Let's process the provided information step-by-step.
### Given Data:
- Mass of methane, [tex]\( m = 4.3 \times 10^{15} \)[/tex] grams
- Residence time of methane, [tex]\( T = 8 \)[/tex] years
### Formula:
The formula to calculate the flow rate [tex]\( Q \)[/tex] of methane from the data provided is:
[tex]\[ T = \frac{m}{Q} \][/tex]
Here, reorganize this to find [tex]\( Q \)[/tex]:
[tex]\[ Q = \frac{m}{T} \][/tex]
### Calculate Flow Rate:
Substitute the given values into the formula:
[tex]\[ Q = \frac{4.3 \times 10^{15} \, \text{grams}}{8 \, \text{years}} \][/tex]
From our pre-calculated answer, the flow rate [tex]\( Q \)[/tex] is:
[tex]\[ Q = 614285714285714.2 \, \text{grams per year} \][/tex]
### Filling in the Blanks:
1. The flow rate of methane is 614285714285714.2 grams per year.
2. Methane increases the temperature of the reservoir.
### Martha's Completed Report:
Landfill Methane
Humans produce a huge amount of waste every day.
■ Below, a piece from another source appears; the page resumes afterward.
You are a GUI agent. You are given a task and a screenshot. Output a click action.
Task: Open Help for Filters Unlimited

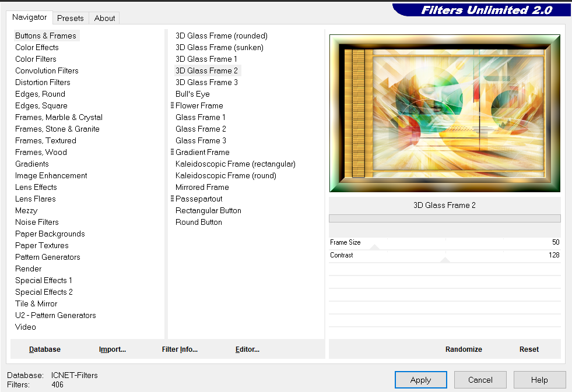pos(539,380)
Landfills were designed to combat this large amount of waste by accumulating and disposing of it.
Organic waste from landfills undergoes decomposition in the absence of oxygen, producing gases. Methane gas is a large percentage of the gases emitted from landfills. If we consider a landfill a reservoir, the flow rate of methane is 614285714285714.2 grams per year.
Methane has a longer residence time than [tex]\( CO_2 \)[/tex], and it is a greenhouse gas that traps heat very effectively. Therefore, methane increases the temperature of the reservoir.